How the All of Us Program Handles Suspicions of Participating in Healthcare Research Among the Black Community

In this final part of a two-part video series, Briana Contreras, associate editor of Managed Healthcare Executive spoke with Dr. Sheldon Fields Associate Dean for Equity Inclusion and Research Professor in the College of Nursing at Penn State University, about the ongoing All of Us research program. All of Us is an initiative through partners of the National Black Nurses Association, which Fields is vice president of, and the National Institutes of Health that invites one million people across the U.S. to help build one of the most diverse health databases in U.S. history.

Below is a brief Q&A from the interview with Dr. Fields. The text has been edited for clarity and length.

Q: Partly because of the Tuskegee study and Henrietta Lacks case and because of structural racism, there is reluctance and suspicion about participating in healthcare research in the Black community. How will All of Us deal with those beliefs and obstacles?

A:
I completely understand why some people may be reluctant due to what are these really horrific medical atrocities. So first and foremost, I want to acknowledge and really point out that yes, they did happen, because we cannot pretend they did not. However, the All of Us research program is actually quite different from almost any of those other programs that happened before.
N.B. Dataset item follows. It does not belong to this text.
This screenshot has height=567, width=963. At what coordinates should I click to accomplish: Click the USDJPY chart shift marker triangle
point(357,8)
The first thing is, the program isn't doing the research itself. It is simply creating a database from all of the information that is volunteered by the participants, that the participants themselves are making available for the researchers who then are going to again have to undergo a very rigorous vetting process to get access to the database. Every identifiable piece of information is completely stripped out of that database before it enters before we enter it. And everything is stored in state of the art platforms that are very secure.
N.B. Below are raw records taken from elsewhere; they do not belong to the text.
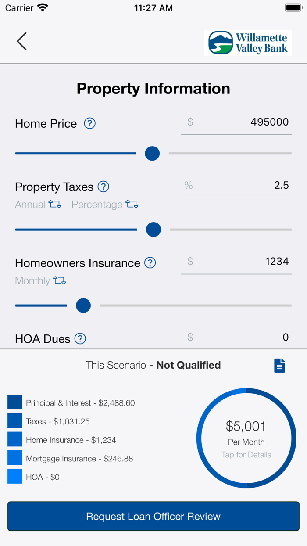Tap the $5,001 Per Month donut chart
This screenshot has height=546, width=307.
(x=246, y=438)
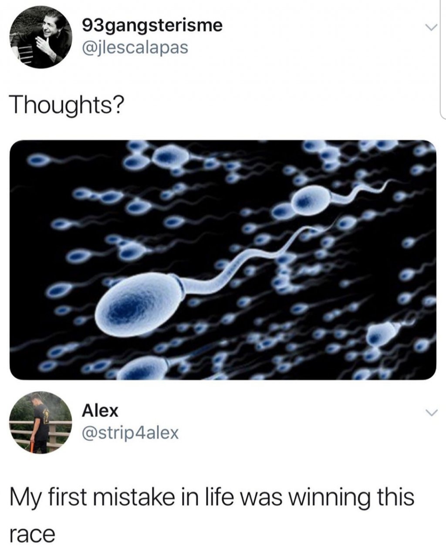Expand options chevron on Alex's tweet
Viewport: 446px width, 552px height.
[x=431, y=413]
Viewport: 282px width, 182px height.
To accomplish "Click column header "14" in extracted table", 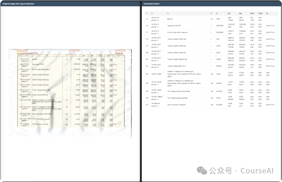I will pos(267,13).
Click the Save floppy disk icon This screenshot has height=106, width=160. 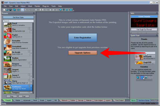(11, 10)
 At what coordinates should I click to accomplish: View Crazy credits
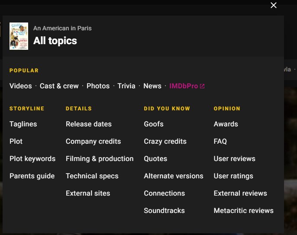(165, 142)
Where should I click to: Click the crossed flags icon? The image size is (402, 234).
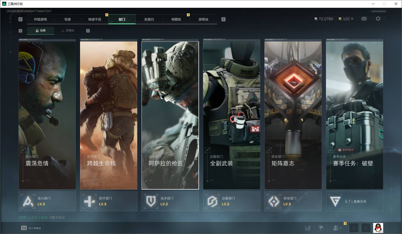[321, 228]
The second thing is our volunteers are really partners. These partners really helped to shape the program as we go along. If you were to participate in a program you can share as much information or as little information as you're comfortable with. Because this is a partnership, it really will help improve healthcare for generations to come. Unlike a lot of traditional research studies that only focus again, on one disease, a one group of people, All of Us is building this very big database that can inform many studies on a variety of healthcare issues that are present. People will come up with their own researchers, will come up with their own questions, and then come to the database to really apply them.
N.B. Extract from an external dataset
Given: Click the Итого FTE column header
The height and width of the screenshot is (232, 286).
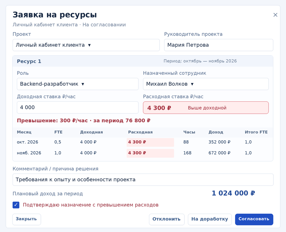Looking at the screenshot, I should [256, 132].
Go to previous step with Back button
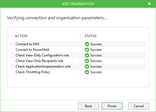This screenshot has height=112, width=156. click(x=88, y=106)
To a certain extent, All of Us is going to be really able to have a lot more success at addressing more than one disease, and more importantly, enable the researchers to really focus on what we call precision medicine. What will work for this group may not work for another group, and then really be able to delve into why it will enable the researchers to ask any number of untold questions. So we're not going into this thing like "here are the questions that we want to answer," because we don't know what those questions are. We really are opening it up. This way, generations even behind us are going to come in and be able to use this database as technology improves. Also, the sample gets older because this is a longitudinal study. Now, we're going to have 10 years, on average, of data points for every participant that volunteers. That's the goal.